What matters now is what resulted. Instead of Main Street stretching from the river to Waldo and beyond, it empties into another road, Brookside Blvd., with its sweeping curbs and lovely homes. Main Street itself resumes on the other side of Brush Creek as a pitiful, small, ill-kept version of itself before the block where Visitation Church sits. Beyond that, new islands have been constructed which cause the little remaining traffic to slow to an aggravating crawl.
Like most everyone in the city, I use Brookside Blvd. to travel to and from everywhere in Mid-town. It no longer surprises; it has become commonplace. I drive without much thought, making the curves, arriving home with little recollection of what I have passed.
But recently something has caught my eye.
On a stone bench at about 53rd, on the west side of the Blvd., a couple sits each evening.

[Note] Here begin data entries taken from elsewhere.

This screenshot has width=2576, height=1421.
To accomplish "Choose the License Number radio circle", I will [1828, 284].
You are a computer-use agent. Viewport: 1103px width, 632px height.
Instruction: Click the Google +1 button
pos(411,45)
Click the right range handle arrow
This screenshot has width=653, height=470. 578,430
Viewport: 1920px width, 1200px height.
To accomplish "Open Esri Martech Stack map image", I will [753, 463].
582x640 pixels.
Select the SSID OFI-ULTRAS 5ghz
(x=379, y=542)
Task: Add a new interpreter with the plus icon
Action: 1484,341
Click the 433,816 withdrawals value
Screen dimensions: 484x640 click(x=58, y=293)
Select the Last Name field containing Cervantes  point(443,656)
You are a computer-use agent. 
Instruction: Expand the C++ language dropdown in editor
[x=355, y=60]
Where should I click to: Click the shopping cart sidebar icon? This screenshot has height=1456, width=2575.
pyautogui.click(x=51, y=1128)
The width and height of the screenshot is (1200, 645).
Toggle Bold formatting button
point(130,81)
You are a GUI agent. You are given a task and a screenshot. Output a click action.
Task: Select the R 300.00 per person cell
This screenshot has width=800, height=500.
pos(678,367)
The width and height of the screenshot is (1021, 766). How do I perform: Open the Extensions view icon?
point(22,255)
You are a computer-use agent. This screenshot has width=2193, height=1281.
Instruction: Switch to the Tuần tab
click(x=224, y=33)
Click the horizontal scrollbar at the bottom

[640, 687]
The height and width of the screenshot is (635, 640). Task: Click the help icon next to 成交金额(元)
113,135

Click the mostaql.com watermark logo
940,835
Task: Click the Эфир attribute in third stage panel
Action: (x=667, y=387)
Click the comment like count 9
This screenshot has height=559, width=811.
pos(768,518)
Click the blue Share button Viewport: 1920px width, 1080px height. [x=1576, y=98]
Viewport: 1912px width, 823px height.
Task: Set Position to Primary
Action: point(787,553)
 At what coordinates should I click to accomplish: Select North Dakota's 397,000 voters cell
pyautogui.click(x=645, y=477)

I started seeing them several weeks ago but really noticed them last Friday. The woman wears the traditional headscarf of a devout Muslim, though not a full burka. I’ve researched the seven types of Muslim head-dress, and I’ve concluded that it is a hijab.
The rest of her attire consists of long-sleeved tops and ankle-length skirts, or so it appears at 35 miles per hour, late in the day, when my eyes no longer focus quite clearly. The man appears to be wearing nondescript Western attire, shirts and slacks. Neither wear much color; they both seem dark, somewhat drab, and unmemorable.
Except for this: Every time I see them, the woman is talking on a cell phone, and the man is gazing listlessly in the distance.
They wait at a Metro-bus stop. A handbag sits on the concrete slab on which their bench is situated. The two sit close, touching, the man’s arms folded on his knees, her idle arm lying quietly in her own lap. Neither smiles. From my car, in the brief seconds that it takes me to drive by them, they appear Middle-Eastern but they could just as easily be any ethnicity, really; the glimpses I have had of them do not clearly tell me either way.
Today as I drove down Brookside Blvd, they sat in the same place. The man had a grocery bag; the woman, her customary pocket-book. She held her cell-phone to the side of her head, over her veil. She closed her eyes, briefly, and rolled her neck the way one does after a long, boring day at one’s desk, in front of a computer screen.
I felt a sudden sense of luxury, traveling south in my inherited 2007 Prius, with the dashboard indicator telling me that I’m getting 44.8 miles to the gallon, and four empty spots, where others might ride, surrounding me. I turned off the radio and traveled the rest of the way home in silence.
CC, you should really write a short stories – you know how to set a scene and mood.
Ah, Schroeder! Such a nice compliment. However, the short story is a challenging art form and I’ve never proven adept at it. I can only write what I know and have experienced!